Adding to the above initiatives, the office of Controller General of Patents, Designs and Trade Marks (CGPDTM) is making efforts to clear the backlog of about 2.3 lakh pending patent applications. DIPP has hired substantial number of examiners and is likely to dispose these pending applications in next two years. The introduction of expedited examination and the recruitment of around 450 patent examiners to add to the pool of existing 130 examiners at the Intellectual Property Office (IPO) is witness to such efforts of the DIPP. This recruitment has increased the speedy disposal of pending patent applications. In the year 2016-17, about 9,847 patents were granted by the IPO, as against 6,326 in the previous year.
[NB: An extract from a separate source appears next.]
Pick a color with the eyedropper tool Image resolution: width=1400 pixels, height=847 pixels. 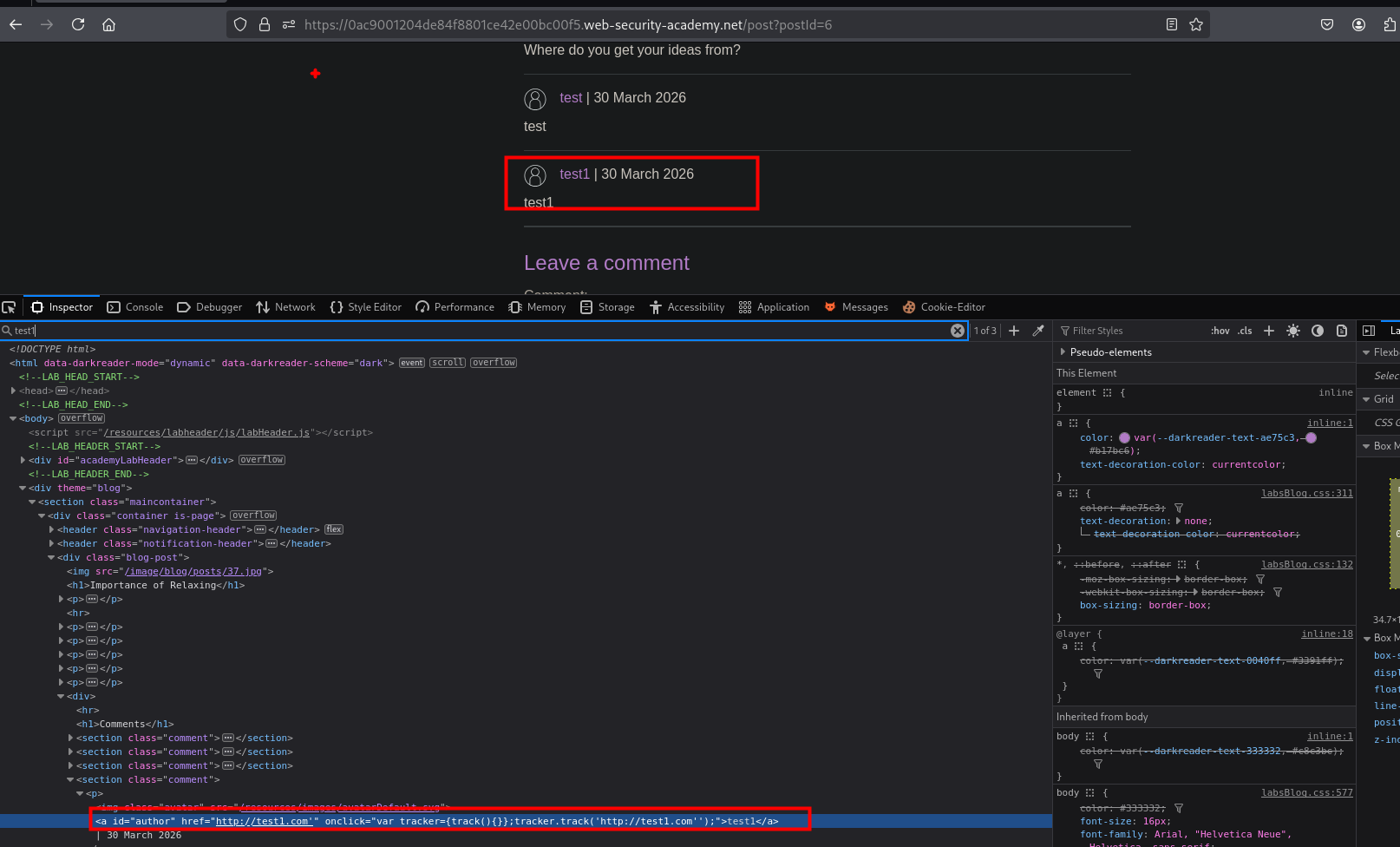(x=1038, y=331)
IPO has improved its count in issuance of examination reports, which has increased to 6,000 patent applications a month from the earlier 1,500 applications.

Suresh Prabhu, Minister for Commerce and Industry, while addressing the Leadership Summit on Anti-Counterfeiting and Brand Protection at New Delhi last month, highlighted the efforts and initiatives of DIPP and IPO to dispose off the pending applications at the earliest. He announced that the Ministry is working to come up with an effective plan by which patent applications will be disposed in the least possible time. These initiatives are expected to bring down the pendency of patent applications and targeted at final disposal of patent applications from the present 5-7 years to less than 18 months.

We welcome the initiatives and efforts of the ministry in establishing a strong IP regime, and more importantly a time bound one, which is likely to boost innovation in the country.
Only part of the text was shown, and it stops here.